Dataset entries:
========================================================================
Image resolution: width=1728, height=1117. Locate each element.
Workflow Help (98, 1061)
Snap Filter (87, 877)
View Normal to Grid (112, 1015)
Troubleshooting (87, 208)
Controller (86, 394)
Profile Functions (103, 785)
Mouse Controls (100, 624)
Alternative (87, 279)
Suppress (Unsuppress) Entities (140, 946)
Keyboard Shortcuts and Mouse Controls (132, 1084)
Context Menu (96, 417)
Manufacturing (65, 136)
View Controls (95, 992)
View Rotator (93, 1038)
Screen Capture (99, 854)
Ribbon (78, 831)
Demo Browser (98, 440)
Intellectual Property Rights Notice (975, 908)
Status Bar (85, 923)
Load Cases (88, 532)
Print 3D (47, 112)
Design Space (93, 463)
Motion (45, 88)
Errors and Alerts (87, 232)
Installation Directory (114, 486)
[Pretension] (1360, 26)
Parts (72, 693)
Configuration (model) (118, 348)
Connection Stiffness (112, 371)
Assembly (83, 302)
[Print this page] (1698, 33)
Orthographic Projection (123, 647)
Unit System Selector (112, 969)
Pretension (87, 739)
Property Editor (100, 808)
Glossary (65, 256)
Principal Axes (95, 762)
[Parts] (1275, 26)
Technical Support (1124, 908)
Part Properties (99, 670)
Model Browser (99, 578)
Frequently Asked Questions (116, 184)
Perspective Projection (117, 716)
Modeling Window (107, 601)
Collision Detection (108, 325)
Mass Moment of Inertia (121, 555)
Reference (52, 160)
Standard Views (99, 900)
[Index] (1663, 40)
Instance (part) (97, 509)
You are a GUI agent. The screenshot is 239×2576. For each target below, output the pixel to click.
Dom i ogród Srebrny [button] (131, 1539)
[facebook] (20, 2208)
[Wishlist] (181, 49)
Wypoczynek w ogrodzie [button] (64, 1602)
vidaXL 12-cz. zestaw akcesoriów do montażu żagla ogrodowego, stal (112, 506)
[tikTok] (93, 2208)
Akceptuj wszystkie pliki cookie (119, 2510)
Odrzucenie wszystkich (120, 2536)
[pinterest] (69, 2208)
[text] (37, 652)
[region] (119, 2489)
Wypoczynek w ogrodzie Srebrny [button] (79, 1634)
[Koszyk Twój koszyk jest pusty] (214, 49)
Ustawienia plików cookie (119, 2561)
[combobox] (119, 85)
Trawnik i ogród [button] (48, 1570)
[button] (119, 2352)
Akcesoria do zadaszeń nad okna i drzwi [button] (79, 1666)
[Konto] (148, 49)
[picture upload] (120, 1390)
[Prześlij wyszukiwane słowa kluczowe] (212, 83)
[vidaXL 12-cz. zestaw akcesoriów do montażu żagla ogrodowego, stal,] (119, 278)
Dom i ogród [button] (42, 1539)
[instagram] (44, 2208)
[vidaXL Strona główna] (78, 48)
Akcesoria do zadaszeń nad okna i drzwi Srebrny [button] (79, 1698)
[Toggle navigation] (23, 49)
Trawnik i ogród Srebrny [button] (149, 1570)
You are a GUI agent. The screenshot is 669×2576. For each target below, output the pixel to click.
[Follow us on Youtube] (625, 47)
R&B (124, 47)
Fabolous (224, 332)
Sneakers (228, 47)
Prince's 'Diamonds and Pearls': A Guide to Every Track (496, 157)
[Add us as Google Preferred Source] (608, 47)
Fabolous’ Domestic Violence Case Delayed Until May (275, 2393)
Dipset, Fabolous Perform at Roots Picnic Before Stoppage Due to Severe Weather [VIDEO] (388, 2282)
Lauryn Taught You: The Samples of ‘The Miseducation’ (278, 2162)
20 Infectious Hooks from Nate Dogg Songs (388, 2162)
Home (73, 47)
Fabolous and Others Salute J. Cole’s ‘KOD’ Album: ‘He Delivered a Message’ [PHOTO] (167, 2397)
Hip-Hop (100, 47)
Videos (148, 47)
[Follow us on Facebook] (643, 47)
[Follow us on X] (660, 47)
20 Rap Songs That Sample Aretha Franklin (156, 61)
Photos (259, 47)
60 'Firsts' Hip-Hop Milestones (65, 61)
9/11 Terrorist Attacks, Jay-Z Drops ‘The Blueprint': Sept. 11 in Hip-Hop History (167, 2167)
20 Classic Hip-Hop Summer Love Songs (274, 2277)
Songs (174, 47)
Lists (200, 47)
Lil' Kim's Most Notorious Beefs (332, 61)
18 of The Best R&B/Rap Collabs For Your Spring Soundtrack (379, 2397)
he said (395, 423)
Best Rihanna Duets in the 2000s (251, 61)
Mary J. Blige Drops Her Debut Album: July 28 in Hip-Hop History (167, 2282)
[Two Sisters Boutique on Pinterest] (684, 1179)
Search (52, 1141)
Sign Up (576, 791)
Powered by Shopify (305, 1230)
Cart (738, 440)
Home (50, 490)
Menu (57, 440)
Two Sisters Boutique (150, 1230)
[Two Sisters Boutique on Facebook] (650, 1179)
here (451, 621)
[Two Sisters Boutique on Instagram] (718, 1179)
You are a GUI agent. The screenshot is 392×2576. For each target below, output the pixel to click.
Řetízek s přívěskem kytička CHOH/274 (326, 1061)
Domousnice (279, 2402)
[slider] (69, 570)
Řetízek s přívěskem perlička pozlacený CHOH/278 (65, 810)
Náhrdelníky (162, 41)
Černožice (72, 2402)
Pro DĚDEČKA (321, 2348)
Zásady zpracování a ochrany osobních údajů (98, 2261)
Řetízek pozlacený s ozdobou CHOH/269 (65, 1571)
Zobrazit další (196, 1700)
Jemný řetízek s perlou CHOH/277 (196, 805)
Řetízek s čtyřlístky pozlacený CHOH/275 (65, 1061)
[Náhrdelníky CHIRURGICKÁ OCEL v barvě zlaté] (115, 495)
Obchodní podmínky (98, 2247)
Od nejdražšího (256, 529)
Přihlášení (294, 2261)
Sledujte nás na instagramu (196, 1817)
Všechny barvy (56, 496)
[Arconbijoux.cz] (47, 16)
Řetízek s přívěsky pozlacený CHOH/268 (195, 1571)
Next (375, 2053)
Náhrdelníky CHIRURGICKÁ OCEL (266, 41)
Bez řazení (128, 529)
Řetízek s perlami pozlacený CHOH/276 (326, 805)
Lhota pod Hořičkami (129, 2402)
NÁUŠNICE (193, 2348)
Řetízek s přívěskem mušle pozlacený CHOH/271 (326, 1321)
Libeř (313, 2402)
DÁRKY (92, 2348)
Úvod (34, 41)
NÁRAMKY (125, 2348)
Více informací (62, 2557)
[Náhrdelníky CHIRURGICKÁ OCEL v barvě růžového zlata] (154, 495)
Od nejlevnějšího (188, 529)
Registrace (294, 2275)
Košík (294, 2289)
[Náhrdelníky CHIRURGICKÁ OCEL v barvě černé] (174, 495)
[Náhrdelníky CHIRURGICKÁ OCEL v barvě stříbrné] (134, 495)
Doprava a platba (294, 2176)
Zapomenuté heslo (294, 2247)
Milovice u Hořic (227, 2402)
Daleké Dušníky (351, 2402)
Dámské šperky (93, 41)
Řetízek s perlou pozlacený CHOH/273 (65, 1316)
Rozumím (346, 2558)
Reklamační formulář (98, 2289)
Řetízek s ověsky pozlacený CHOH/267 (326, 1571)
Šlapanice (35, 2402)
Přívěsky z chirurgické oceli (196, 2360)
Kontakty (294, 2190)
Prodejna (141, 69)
========================================================================
What to work on: Return the records above in their entirety, exactly as they appear.

Your solution:
Image resolution: width=1728, height=1117. Locate each element.
Workflow Help (98, 1061)
Snap Filter (87, 877)
View Normal to Grid (112, 1015)
Troubleshooting (87, 208)
Controller (86, 394)
Profile Functions (103, 785)
Mouse Controls (100, 624)
Alternative (87, 279)
Suppress (Unsuppress) Entities (140, 946)
Keyboard Shortcuts and Mouse Controls (132, 1084)
Context Menu (96, 417)
Manufacturing (65, 136)
View Controls (95, 992)
View Rotator (93, 1038)
Screen Capture (99, 854)
Ribbon (78, 831)
Demo Browser (98, 440)
Intellectual Property Rights Notice (975, 908)
Status Bar (85, 923)
Load Cases (88, 532)
Print 3D (47, 112)
Design Space (93, 463)
Motion (45, 88)
Errors and Alerts (87, 232)
Installation Directory (114, 486)
[Pretension] (1360, 26)
Parts (72, 693)
Configuration (model) (118, 348)
Connection Stiffness (112, 371)
Assembly (83, 302)
[Print this page] (1698, 33)
Orthographic Projection (123, 647)
Unit System Selector (112, 969)
Pretension (87, 739)
Property Editor (100, 808)
Glossary (65, 256)
Principal Axes (95, 762)
[Parts] (1275, 26)
Technical Support (1124, 908)
Part Properties (99, 670)
Model Browser (99, 578)
Frequently Asked Questions (116, 184)
Perspective Projection (117, 716)
Modeling Window (107, 601)
Collision Detection (108, 325)
Mass Moment of Inertia (121, 555)
Reference (52, 160)
Standard Views (99, 900)
[Index] (1663, 40)
Instance (part) (97, 509)
You are a GUI agent. The screenshot is 239×2576. For each target below, output the pixel to click.
Dom i ogród Srebrny [button] (131, 1539)
[facebook] (20, 2208)
[Wishlist] (181, 49)
Wypoczynek w ogrodzie [button] (64, 1602)
vidaXL 12-cz. zestaw akcesoriów do montażu żagla ogrodowego, stal (112, 506)
[tikTok] (93, 2208)
Akceptuj wszystkie pliki cookie (119, 2510)
Odrzucenie wszystkich (120, 2536)
[pinterest] (69, 2208)
[text] (37, 652)
[region] (119, 2489)
Wypoczynek w ogrodzie Srebrny [button] (79, 1634)
[Koszyk Twój koszyk jest pusty] (214, 49)
Ustawienia plików cookie (119, 2561)
[combobox] (119, 85)
Trawnik i ogród [button] (48, 1570)
[button] (119, 2352)
Akcesoria do zadaszeń nad okna i drzwi [button] (79, 1666)
[Konto] (148, 49)
[picture upload] (120, 1390)
[Prześlij wyszukiwane słowa kluczowe] (212, 83)
[vidaXL 12-cz. zestaw akcesoriów do montażu żagla ogrodowego, stal,] (119, 278)
Dom i ogród [button] (42, 1539)
[instagram] (44, 2208)
[vidaXL Strona główna] (78, 48)
Akcesoria do zadaszeń nad okna i drzwi Srebrny [button] (79, 1698)
[Toggle navigation] (23, 49)
Trawnik i ogród Srebrny [button] (149, 1570)
You are a GUI agent. The screenshot is 669×2576. For each target below, output the pixel to click.
[Follow us on Youtube] (625, 47)
R&B (124, 47)
Fabolous (224, 332)
Sneakers (228, 47)
Prince's 'Diamonds and Pearls': A Guide to Every Track (496, 157)
[Add us as Google Preferred Source] (608, 47)
Fabolous’ Domestic Violence Case Delayed Until May (275, 2393)
Dipset, Fabolous Perform at Roots Picnic Before Stoppage Due to Severe Weather [VIDEO] (388, 2282)
Lauryn Taught You: The Samples of ‘The Miseducation’ (278, 2162)
20 Infectious Hooks from Nate Dogg Songs (388, 2162)
Home (73, 47)
Fabolous and Others Salute J. Cole’s ‘KOD’ Album: ‘He Delivered a Message’ [PHOTO] (167, 2397)
Hip-Hop (100, 47)
Videos (148, 47)
[Follow us on Facebook] (643, 47)
[Follow us on X] (660, 47)
20 Rap Songs That Sample Aretha Franklin (156, 61)
Photos (259, 47)
60 'Firsts' Hip-Hop Milestones (65, 61)
9/11 Terrorist Attacks, Jay-Z Drops ‘The Blueprint': Sept. 11 in Hip-Hop History (167, 2167)
20 Classic Hip-Hop Summer Love Songs (274, 2277)
Songs (174, 47)
Lists (200, 47)
Lil' Kim's Most Notorious Beefs (332, 61)
18 of The Best R&B/Rap Collabs For Your Spring Soundtrack (379, 2397)
he said (395, 423)
Best Rihanna Duets in the 2000s (251, 61)
Mary J. Blige Drops Her Debut Album: July 28 in Hip-Hop History (167, 2282)
[Two Sisters Boutique on Pinterest] (684, 1179)
Search (52, 1141)
Sign Up (576, 791)
Powered by Shopify (305, 1230)
Cart (738, 440)
Home (50, 490)
Menu (57, 440)
Two Sisters Boutique (150, 1230)
[Two Sisters Boutique on Facebook] (650, 1179)
here (451, 621)
[Two Sisters Boutique on Instagram] (718, 1179)
You are a GUI agent. The screenshot is 392×2576. For each target below, output the pixel to click.
Řetízek s přívěskem kytička CHOH/274 (326, 1061)
Domousnice (279, 2402)
[slider] (69, 570)
Řetízek s přívěskem perlička pozlacený CHOH/278 (65, 810)
Náhrdelníky (162, 41)
Černožice (72, 2402)
Pro DĚDEČKA (321, 2348)
Zásady zpracování a ochrany osobních údajů (98, 2261)
Řetízek pozlacený s ozdobou CHOH/269 (65, 1571)
Zobrazit další (196, 1700)
Jemný řetízek s perlou CHOH/277 (196, 805)
Řetízek s čtyřlístky pozlacený CHOH/275 (65, 1061)
[Náhrdelníky CHIRURGICKÁ OCEL v barvě zlaté] (115, 495)
Obchodní podmínky (98, 2247)
Od nejdražšího (256, 529)
Přihlášení (294, 2261)
Sledujte nás na instagramu (196, 1817)
Všechny barvy (56, 496)
[Arconbijoux.cz] (47, 16)
Řetízek s přívěsky pozlacený CHOH/268 (195, 1571)
Next (375, 2053)
Náhrdelníky CHIRURGICKÁ OCEL (266, 41)
Bez řazení (128, 529)
Řetízek s perlami pozlacený CHOH/276 (326, 805)
Lhota pod Hořičkami (129, 2402)
NÁUŠNICE (193, 2348)
Řetízek s přívěskem mušle pozlacený CHOH/271 (326, 1321)
Libeř (313, 2402)
DÁRKY (92, 2348)
Úvod (34, 41)
NÁRAMKY (125, 2348)
Více informací (62, 2557)
[Náhrdelníky CHIRURGICKÁ OCEL v barvě růžového zlata] (154, 495)
Od nejlevnějšího (188, 529)
Registrace (294, 2275)
Košík (294, 2289)
[Náhrdelníky CHIRURGICKÁ OCEL v barvě černé] (174, 495)
[Náhrdelníky CHIRURGICKÁ OCEL v barvě stříbrné] (134, 495)
Doprava a platba (294, 2176)
Zapomenuté heslo (294, 2247)
Milovice u Hořic (227, 2402)
Daleké Dušníky (351, 2402)
Dámské šperky (93, 41)
Řetízek s perlou pozlacený CHOH/273 (65, 1316)
Rozumím (346, 2558)
Reklamační formulář (98, 2289)
Řetízek s ověsky pozlacený CHOH/267 (326, 1571)
Šlapanice (35, 2402)
Přívěsky z chirurgické oceli (196, 2360)
Kontakty (294, 2190)
Prodejna (141, 69)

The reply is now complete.